Honey Jar
For the past few months, Raghu Ananthanarayanan Ajay Viswanath and I at Ritambhara have been facilitating an intense "modern" exploration of Patanjali Yoga Sutras with a group of passionate French Yoga students and teachers, and the last class happened a few days ago!
It was quite an emotional day for me as each of us presented how we applied this learning to our lives! Much as I had expected, I broke down while talking about how this learning has helped me navigate the waters of entrepreneurship.
You can check out
the presentation here if you can follow the churning meme evocations to mirror the churning inside.
Four years into this game, I totally get it when someone once said that entrepreneurship is a game where you slowly start to relish the taste of your blood, having been knocked on your face several times.
Learning Yoga and practicing Yoga in everyday life through the lens of Patanjali Yoga Sutras has helped me stay the course and remain sane in my home with my wife and kid while I breathe the air of uncertainty day in, and day out in the work I do.
Much like all the incredible things that happened in my life, including agriculture, I accidentally fell into this jar of honey and soon realized that this mind of mine which flits like a bee becomes still, every time I tasted the wisdom of this learning.
I started to crave so badly for this honey jar that I searched for it in everything I did.
At first, my life partner discovered the taste of this honey and became a Yoga therapist. Soon enough, I found a group of seekers who were equally craving for this honey jar like me. It felt further like a blessing. I wasn't the only crank in this world who had such weird obsessions.
Thank goodness.
As time passed by, I became more ambitious. Why can't I design a career around this honey jar? This ridiculous idea couldn't have been possible had I not met my mentor Raghu Ananthanarayanan.
For the longest period of my life, I chased gurus who promised enlightenment and somewhere secretly craved asceticism in my life.

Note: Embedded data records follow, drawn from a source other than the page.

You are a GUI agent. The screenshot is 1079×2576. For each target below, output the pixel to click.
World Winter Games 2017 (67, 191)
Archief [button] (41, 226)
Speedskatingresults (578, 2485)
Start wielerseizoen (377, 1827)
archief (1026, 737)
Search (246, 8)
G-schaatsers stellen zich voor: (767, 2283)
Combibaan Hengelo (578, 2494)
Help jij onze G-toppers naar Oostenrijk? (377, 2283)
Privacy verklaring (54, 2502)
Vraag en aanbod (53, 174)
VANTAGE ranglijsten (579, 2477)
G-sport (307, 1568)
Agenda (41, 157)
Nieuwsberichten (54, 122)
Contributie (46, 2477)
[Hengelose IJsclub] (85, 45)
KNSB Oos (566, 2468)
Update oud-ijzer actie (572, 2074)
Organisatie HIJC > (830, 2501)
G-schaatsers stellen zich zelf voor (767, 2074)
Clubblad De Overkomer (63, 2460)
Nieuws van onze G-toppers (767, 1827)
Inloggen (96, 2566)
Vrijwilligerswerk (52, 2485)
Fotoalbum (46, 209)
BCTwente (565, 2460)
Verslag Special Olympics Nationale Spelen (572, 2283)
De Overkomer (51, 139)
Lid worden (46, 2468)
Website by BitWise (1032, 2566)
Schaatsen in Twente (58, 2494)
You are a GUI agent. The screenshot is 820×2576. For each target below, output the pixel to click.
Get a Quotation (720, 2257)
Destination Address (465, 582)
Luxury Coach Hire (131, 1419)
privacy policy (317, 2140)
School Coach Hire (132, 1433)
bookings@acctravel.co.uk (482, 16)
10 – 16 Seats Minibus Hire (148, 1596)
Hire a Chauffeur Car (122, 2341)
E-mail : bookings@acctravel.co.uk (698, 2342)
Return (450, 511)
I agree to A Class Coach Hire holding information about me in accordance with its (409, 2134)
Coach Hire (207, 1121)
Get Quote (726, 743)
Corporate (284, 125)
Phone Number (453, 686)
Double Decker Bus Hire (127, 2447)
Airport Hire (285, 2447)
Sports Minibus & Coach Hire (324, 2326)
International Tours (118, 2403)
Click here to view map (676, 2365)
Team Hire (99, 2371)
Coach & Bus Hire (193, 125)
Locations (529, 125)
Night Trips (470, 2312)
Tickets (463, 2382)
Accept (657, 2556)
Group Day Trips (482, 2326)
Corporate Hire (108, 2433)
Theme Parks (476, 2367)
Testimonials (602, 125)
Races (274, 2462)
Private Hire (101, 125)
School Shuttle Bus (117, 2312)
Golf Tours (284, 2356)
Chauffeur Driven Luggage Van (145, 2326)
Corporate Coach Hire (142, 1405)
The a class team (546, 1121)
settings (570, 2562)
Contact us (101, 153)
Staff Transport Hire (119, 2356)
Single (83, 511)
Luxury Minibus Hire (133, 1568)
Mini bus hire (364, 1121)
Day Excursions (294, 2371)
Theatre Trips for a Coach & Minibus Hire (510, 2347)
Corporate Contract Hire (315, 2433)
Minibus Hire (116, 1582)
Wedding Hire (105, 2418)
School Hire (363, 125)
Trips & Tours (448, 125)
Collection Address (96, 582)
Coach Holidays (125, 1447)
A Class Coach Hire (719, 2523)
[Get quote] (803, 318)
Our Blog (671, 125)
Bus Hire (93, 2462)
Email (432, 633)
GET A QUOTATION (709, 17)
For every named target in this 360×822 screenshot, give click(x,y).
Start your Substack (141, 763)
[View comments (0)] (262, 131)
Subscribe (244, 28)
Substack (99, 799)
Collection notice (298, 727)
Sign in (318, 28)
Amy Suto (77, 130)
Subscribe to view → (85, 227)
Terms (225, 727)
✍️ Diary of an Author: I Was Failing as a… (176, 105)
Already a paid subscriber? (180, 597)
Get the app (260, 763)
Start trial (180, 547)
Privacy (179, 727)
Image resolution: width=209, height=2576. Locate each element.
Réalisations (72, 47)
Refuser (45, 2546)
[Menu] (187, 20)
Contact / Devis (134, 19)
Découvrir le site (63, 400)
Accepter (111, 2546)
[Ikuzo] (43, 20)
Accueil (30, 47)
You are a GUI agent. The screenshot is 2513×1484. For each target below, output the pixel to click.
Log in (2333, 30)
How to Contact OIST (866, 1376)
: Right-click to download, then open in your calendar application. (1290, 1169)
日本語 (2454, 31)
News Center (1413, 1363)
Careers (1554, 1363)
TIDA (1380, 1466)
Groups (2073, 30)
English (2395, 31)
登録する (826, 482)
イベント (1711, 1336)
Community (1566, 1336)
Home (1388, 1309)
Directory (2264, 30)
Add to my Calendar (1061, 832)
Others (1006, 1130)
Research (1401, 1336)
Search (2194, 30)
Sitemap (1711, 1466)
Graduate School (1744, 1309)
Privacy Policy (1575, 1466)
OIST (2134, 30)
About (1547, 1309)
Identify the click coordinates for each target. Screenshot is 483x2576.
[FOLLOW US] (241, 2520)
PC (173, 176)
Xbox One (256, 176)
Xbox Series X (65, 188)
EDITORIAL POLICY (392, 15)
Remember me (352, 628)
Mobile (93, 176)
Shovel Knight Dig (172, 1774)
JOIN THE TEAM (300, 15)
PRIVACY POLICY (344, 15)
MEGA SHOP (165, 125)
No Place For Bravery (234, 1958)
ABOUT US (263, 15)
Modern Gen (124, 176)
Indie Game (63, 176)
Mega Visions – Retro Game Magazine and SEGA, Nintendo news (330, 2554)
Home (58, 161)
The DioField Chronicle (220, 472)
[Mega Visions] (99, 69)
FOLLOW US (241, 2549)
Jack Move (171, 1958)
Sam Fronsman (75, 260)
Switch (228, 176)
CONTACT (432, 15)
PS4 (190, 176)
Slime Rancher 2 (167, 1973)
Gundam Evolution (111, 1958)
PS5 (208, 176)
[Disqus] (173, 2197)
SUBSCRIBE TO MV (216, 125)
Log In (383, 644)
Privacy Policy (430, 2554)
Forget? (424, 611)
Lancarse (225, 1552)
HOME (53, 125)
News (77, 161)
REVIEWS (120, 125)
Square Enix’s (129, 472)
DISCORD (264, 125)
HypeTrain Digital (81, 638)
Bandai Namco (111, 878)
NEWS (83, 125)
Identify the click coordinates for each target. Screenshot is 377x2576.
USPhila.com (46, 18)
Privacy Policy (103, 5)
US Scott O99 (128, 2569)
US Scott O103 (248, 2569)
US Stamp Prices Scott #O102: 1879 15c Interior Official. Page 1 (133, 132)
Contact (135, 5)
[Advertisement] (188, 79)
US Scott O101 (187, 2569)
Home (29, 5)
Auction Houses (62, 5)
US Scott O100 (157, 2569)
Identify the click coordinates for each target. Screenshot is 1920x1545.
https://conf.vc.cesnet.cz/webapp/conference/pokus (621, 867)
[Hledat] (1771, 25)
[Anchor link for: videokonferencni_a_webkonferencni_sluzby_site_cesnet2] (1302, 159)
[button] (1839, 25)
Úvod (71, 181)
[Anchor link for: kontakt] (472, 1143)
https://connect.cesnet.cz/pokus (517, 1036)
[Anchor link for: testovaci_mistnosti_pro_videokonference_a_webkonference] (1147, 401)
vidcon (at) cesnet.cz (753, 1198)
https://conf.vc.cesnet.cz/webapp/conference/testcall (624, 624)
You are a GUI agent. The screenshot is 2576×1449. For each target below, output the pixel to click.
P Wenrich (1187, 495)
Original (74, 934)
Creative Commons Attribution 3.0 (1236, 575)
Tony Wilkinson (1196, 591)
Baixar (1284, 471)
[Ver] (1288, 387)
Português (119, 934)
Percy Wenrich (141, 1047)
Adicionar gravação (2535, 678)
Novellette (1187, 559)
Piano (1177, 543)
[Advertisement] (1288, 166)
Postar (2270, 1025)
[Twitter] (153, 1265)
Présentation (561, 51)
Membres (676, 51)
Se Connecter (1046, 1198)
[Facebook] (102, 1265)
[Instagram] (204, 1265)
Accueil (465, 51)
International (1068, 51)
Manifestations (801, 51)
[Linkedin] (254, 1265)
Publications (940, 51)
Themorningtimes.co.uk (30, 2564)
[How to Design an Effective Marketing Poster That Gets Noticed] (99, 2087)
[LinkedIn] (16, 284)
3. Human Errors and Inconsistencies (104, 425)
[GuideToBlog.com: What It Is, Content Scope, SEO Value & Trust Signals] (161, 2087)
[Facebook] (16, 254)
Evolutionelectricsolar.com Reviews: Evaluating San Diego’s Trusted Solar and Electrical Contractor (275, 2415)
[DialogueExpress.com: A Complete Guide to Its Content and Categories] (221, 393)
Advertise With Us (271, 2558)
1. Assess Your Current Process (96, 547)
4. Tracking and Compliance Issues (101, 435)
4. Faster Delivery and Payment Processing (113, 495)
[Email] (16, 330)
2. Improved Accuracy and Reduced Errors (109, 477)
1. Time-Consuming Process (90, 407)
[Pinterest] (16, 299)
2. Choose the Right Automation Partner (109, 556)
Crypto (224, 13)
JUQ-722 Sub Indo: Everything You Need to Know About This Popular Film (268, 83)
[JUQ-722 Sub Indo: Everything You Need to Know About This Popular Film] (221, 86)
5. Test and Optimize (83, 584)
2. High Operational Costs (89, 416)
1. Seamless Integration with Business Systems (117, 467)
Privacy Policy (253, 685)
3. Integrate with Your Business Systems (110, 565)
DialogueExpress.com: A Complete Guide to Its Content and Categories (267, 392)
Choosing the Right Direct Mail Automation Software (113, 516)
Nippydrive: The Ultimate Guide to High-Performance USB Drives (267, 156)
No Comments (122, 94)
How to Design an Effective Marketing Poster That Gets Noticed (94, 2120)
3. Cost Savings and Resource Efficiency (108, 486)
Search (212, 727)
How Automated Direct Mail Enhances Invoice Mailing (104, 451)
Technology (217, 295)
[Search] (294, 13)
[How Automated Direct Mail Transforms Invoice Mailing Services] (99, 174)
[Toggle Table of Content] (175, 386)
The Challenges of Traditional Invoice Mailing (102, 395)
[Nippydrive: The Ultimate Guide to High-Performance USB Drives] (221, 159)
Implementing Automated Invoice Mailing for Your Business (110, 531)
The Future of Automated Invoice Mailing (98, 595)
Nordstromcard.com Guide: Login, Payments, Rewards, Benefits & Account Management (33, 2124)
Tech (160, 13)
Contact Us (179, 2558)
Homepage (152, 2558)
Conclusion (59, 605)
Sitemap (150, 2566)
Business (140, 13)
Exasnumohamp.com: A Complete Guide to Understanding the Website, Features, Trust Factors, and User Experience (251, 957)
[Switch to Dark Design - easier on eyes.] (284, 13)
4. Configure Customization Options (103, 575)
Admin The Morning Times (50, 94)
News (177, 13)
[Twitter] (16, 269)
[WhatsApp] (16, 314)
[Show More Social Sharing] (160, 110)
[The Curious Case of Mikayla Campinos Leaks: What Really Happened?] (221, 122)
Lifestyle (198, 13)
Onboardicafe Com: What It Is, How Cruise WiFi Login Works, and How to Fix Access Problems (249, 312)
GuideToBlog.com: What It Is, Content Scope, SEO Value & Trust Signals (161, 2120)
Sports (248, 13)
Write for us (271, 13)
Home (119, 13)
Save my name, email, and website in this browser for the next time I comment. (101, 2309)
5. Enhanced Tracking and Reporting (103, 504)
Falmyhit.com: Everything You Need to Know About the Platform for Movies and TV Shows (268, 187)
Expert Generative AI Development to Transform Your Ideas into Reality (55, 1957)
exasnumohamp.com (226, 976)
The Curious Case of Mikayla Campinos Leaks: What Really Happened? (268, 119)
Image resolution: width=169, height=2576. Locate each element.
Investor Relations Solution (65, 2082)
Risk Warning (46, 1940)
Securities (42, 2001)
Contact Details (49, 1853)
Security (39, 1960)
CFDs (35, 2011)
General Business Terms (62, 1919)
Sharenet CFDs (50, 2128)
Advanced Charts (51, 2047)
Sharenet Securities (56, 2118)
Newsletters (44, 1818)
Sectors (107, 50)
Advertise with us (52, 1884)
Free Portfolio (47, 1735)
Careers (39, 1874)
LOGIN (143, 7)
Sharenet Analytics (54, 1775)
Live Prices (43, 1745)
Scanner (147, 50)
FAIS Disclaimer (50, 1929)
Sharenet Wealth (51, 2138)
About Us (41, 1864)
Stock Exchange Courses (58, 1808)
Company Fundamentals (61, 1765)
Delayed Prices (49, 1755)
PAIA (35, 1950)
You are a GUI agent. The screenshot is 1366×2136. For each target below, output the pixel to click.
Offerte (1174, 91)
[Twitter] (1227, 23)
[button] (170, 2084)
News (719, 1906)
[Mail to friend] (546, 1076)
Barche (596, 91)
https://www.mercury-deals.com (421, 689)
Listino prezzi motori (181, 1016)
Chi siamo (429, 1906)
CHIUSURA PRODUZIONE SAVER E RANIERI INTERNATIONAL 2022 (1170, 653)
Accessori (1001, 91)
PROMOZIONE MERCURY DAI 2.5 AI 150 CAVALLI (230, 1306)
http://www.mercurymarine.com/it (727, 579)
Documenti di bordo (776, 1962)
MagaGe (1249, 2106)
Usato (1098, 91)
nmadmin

When I first met him in 2013 he said something that startled me. In Indian thought, the central idea of heroism is linked with that of the householder.
Can a householder discover heroism in what he or she does for a living? Maybe, it is a genetic defect in me. I've realized that my internal barometer for meaningness is much much higher than anyone else and I had to design a career that made me feel satiated.
Now that four years have passed since discovering this game, I realize that I have a lot to thank my stars for letting me play this game. I have a long way to go. Hopefully, I will make this game work.